Table 6 describes the nine datasets (including the original dataset). It shows the number of features in each dataset and presents the features representing demographic data.
To add features to the datasets, we experimented with several characteristics of the text such as TD-IF, lexical diversity, number of words from each word type. However, we do not observe improvement in the learning models. We need to conduct further experiments and undertake processes such as principal components analysis in order to obtain new features that provide relevant information to the model. Consequently, these features were not included in the datasets.
3.5. Hyperparameter Optimization
Some machine learning algorithms have parameters that can be tuned to optimize their behavior. They are called hyperparameters to distinguish them from basic parameters such as the coefficients in linear regression models. An example is the parameter
k that determines the number of neighbors considered in a
k-nearest neighbor classifier. Usually, best performance on a test set is achieved by adjusting the value of this hyperparameter to suit the characteristics of the data [
10].
In the literature, there are some methods to tune hyperparameters such as grid search, random search, and Bayesian optimization, among others [
34]. However, there is not a direct way to know how a change in a hyperparameter value will reduce the loss of the model, therefore we must do experimentation.

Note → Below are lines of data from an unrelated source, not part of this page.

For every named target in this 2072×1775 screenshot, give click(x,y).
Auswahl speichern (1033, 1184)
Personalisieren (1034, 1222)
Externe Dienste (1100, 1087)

We conducted an empirical process of hyperparameters based on trial and error. Since our dataset is small, the change of many hyperparameters did not have impact. Mainly our objective with hyperparameters optimization was to have a configuration that allows to have a reliable classification with the nine versions of our small dataset, since some configurations could not evaluate the performance of the learning model because there were few samples.
Table 7 presents the hyperparameters configuration for our experiments.
4. Results
After we preprocessed the data and built the datasets, we proceeded to the evaluation of several classifier algorithms to build the predictive model of personality.
In machine learning, classification refers to a predictive modeling problem where a class label is predicted for a given example of input data. A classifier algorithm finds relationships between unknown objects and a set of correctly labeled objects in order to classify the unknown objects [
35]. There is an extensive range of classifier algorithms to be used based on the nature of data.
Based on an analysis of recent work on machine learning proposals, the nature of the problem, and the data available, we decided to evaluate six of the most well-known classifiers: naive Bayes [
11], sequential minimal optimization (support vector machines) [
12], k-nearest neighbors [
13], AdaBoost [
14], J48 [
15], and random forest [
16]. A stratified ten times ten-fold cross-validation technique was used in the training and testing of the model, which is the standard when there is limited data [
10].
We compared the statistical measures obtained by each one of the classifier algorithms to select the best predictive model. We evaluated the classifier algorithms within the nine datasets for the statistics measures: accuracy, precision, recall, F-measure, and receiver operating characteristic (ROC) area.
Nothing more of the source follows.